Michael Young, the opinion editor of the Lebanon Daily Star thinks not. The Arab stations Al-Jazeera and Al-Arabiya, he writes, have delivered “utterly inadequate coverage of the current upheaval in Syria, particularly the Syrian regime’s ruthless suppression of peaceful demonstrations”.
Young (writing on April 7) suggests that the “anaemic” reporting of demonstrations there – contrasting with efforts in Tunisia, Egypt and Libya – have less to do with the state restrictions than has been suggested, and are more likely to reflect the ownership of the Arab stations: “Both Saudi Arabia [Arabiya] and Qatar [Jazeera] share a desire to avert a breakdown in Syria, fearing that chaos might ensue.”
Tim Cavanaugh, a columnist at Reason (to which Young also contributes), believes the west, too, has paid insufficient attention to events in Syria. It has averted its gaze, he argues, because of fears the revolutionary dominoes are just too costly; the lack of coverage is “a proxy for an overextended, penniless America that can spare nothing — no attention, no money, no pills, no planes, no artillery pieces — for another Arab uprising”.
Since Young’s column appeared, al-Jazeera coverage has increased. “Protesters and activists had grown increasingly frustrated with the lack of airtime given to Syria by the Qatar-based channel,” reports the Wall Street Journal. Rime Allaf, a Syrian analyst at the London-based Chatham House, told the Journal that this appeared to reflect a change in heart on the part of its al-Jazeera’s financer, the emir of Qatar:
The sudden extensive coverage seems to indicate that the behaviour of the regime in the last days has reached the limit of tolerance for the Arab countries which have so far given their support to the Syrian president.

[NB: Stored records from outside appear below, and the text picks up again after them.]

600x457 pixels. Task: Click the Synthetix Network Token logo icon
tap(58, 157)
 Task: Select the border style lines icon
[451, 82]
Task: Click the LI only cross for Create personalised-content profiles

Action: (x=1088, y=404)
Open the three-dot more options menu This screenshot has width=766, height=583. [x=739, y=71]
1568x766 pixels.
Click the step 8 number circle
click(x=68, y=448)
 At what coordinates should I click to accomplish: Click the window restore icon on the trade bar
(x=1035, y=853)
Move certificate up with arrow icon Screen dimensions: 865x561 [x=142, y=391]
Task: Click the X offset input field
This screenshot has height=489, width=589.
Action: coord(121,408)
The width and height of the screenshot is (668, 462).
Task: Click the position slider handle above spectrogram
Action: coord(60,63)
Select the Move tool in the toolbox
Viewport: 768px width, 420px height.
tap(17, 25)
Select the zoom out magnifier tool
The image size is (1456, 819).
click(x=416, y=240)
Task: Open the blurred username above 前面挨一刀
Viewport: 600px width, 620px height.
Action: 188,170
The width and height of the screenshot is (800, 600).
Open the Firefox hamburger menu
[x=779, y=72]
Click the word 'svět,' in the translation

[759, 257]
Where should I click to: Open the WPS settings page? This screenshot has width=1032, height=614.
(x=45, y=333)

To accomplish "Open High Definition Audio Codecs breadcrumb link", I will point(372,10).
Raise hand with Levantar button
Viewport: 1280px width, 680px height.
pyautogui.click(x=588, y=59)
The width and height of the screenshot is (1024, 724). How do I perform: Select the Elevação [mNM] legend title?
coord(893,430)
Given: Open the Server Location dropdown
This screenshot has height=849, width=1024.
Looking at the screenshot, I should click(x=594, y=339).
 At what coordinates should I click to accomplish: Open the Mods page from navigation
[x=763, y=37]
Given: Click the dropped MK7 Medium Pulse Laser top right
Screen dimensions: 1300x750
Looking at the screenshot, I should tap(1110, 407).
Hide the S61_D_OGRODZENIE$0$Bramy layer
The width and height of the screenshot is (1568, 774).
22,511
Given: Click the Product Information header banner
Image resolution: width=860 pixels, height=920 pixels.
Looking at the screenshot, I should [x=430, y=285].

The message, probably, is that we cannot continue to ignore the situation at this level of repression, whilst the visit of the Emir of Qatar to Washington probably also had an effect
A cable from the US embassy in Doha, dating from 2009, described al-Jazeera as “an instrument of Qatari influence”, which broadcasts “an expression, however uncoordinated, of the nation’s foreign policy” and is deployed as “a bargaining tool to repair relationships with other countries”.
That assessment has been repudiated by journalists with experience at the station, but it is worth remembering that for all al-Jazeera’s deserved accolades, not to mention the great sacrifices it has made to bring coverage from the “Arab spring”, it is not immune to the vacillations of owners.